Птица всегда с ним — в этом всё дело.
Он пробирается, прорастает глубоко: не в тело, лучше бы в тело; он лезет в душу своими-чужими хищными пальцами, видит и пережил вместе каждое воспоминание, знает до мельчайшей эмоции Серёжино восприятие.
->>
Видит — предвидит — как тот отреагирует на что угодно, поэтому и дышит синхронно с ним.
Несвободно.
->>
Липкие чужие руки Серёжа бы пережил — в детдоме случалось и не такое. Но гораздо больнее, когда тебя словно трогают изнутри, задевают за живое, копаются в каждом воспоминании, зная и почти чувствуя, как ты отвечаешь.
Используя.
Играясь.
И при этом иногда вовсе не замечая.
->>
Серёжа не сразу даёт ему имя.
Он бы и не собирался, но руки сами выводят, неровно чёркают по бумаге чёрным, делясь с окружающим миром своим призраком-спутником, а кто-то тыкает пальцем и говорит:
— Это ещё что за птица? Какие руки кривые, и ноги тоже!
->>
Серёжа думает: да, кривые. Потому что ненастоящие. И добавляет про себя обречённо: да, Птица.

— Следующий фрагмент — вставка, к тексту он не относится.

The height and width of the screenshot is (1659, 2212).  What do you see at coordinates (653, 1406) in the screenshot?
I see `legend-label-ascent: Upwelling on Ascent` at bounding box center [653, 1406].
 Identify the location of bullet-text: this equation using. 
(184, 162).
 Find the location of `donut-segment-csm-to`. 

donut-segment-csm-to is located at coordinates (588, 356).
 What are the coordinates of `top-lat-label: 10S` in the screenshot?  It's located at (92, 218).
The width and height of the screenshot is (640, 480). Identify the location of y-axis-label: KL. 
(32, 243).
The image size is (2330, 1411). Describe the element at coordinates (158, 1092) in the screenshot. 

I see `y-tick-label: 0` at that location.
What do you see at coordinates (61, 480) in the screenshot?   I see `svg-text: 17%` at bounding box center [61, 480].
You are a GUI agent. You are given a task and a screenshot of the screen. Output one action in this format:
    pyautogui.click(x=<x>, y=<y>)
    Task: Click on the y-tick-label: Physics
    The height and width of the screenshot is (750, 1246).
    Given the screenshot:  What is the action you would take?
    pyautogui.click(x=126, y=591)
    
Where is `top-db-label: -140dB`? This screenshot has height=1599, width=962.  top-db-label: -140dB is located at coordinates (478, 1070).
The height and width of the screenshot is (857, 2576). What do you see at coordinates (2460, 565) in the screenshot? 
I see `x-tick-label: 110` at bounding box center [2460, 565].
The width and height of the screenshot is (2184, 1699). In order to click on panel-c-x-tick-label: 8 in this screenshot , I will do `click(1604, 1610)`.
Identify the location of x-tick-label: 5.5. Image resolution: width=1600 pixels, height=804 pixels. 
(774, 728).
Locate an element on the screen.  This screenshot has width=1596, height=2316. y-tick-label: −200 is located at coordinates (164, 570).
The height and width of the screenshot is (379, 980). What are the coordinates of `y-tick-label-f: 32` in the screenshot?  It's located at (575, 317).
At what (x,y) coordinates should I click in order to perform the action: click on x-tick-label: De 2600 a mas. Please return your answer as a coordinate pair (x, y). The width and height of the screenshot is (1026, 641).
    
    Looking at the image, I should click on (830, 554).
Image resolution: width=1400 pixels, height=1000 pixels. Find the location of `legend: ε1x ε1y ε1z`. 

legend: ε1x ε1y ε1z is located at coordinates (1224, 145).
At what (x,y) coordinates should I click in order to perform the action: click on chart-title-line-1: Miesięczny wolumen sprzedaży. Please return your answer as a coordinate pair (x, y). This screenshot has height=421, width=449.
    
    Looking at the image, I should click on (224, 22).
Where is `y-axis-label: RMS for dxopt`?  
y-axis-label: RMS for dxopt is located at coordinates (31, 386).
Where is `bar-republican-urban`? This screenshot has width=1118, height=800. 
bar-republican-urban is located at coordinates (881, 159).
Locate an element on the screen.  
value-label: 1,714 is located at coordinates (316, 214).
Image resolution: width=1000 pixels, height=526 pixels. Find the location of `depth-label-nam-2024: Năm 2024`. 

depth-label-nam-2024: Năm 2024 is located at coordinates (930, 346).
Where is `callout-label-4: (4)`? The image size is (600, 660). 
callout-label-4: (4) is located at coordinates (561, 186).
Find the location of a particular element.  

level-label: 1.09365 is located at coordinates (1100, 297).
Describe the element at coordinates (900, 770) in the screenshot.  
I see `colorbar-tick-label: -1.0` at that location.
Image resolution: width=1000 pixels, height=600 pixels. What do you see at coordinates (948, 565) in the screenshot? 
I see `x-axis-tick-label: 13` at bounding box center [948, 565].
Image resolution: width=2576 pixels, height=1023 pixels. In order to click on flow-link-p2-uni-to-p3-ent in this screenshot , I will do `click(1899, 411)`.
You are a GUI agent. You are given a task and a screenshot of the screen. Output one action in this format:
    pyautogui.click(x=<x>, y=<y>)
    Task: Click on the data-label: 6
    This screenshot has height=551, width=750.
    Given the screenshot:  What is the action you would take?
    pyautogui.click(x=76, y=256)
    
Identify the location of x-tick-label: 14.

Потому что когда нечисть получает имя, то вместе с ним и силу.
Теперь Птица с ним.
«Теперь мы вместе, я защищу тебя, разве это не замечательно?»
Замечательно.
->>
У Серёжи больше нет никого, только Птица, и, может, дружба и выглядит так: пробираться под кожу, смеяться одновременно, ненавидеть — тоже, но только не плакать.
Плачут только тряпки.
->>
Серёжа и Птица не такие, они следят за догорающим закатом и вместе — мысль в мысль — думают о том, как мог бы гореть весь детдом, весь этот серый и мерзкий район, весь этот город, облезлый и завернувшийся в туманы до непроглядной осенней мглы.